Start of Block
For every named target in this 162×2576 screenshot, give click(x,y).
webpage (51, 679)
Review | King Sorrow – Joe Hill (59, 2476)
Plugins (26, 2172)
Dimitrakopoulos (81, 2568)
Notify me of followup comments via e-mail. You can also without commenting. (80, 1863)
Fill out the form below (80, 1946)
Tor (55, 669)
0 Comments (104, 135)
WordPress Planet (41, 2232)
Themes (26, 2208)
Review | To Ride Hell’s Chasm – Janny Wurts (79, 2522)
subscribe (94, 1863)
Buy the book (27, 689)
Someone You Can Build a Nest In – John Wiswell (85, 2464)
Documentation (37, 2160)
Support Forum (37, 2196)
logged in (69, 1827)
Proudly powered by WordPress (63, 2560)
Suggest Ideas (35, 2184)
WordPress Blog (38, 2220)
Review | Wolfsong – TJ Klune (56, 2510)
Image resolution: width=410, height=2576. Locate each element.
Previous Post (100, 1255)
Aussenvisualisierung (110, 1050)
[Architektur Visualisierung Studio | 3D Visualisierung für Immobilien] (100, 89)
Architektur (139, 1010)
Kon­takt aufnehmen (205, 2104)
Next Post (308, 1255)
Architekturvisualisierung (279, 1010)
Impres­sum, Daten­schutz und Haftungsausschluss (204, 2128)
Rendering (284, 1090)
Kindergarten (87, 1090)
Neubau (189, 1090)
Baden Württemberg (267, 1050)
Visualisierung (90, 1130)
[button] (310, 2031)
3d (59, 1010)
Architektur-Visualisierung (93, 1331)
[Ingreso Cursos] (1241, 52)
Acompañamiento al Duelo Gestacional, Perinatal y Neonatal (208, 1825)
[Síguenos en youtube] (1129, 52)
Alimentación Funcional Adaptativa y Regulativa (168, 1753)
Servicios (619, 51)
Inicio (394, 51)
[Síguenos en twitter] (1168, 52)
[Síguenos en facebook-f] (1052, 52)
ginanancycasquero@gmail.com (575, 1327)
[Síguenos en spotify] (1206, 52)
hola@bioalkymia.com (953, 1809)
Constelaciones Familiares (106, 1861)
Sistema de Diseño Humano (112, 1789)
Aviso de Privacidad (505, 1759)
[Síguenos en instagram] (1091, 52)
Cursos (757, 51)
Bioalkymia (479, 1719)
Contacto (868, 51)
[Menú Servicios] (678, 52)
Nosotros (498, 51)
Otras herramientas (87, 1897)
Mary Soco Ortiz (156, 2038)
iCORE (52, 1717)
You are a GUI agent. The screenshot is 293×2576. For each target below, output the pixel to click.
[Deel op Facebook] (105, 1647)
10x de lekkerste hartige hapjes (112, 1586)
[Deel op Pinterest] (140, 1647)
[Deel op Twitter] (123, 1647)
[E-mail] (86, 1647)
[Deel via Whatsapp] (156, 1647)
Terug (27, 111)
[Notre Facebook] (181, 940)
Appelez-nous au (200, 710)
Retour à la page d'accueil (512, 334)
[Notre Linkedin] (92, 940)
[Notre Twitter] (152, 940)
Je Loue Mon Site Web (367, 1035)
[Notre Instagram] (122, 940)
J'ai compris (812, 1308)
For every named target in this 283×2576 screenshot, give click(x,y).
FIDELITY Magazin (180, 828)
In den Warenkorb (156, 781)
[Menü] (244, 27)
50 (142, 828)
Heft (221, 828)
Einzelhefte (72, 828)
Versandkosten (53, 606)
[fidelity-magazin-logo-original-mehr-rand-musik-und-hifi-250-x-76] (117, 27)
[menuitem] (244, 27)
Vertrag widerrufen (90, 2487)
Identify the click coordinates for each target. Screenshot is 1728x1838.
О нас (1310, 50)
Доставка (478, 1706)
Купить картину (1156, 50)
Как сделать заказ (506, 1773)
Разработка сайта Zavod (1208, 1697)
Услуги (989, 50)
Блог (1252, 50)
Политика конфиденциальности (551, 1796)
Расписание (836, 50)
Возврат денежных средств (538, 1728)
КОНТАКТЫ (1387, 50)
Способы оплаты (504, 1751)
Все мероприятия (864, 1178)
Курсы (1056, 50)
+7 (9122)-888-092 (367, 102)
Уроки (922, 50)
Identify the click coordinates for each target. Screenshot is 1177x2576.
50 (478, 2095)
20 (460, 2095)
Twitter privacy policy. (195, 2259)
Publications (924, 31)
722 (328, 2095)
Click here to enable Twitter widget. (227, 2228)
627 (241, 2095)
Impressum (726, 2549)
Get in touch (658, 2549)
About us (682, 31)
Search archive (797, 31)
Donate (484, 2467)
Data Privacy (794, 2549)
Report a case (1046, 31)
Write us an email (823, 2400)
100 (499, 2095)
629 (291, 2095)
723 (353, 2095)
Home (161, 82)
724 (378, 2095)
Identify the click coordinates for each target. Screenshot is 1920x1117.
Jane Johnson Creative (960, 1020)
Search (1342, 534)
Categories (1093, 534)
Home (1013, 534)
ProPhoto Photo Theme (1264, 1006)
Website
End of Block
**What you have to do**: Show every line of the records above that contains the word "named".

**Response for this exercise**:
For every named target in this 162×2576 screenshot, give click(x,y).
For every named target in this 283×2576 screenshot, give click(x,y).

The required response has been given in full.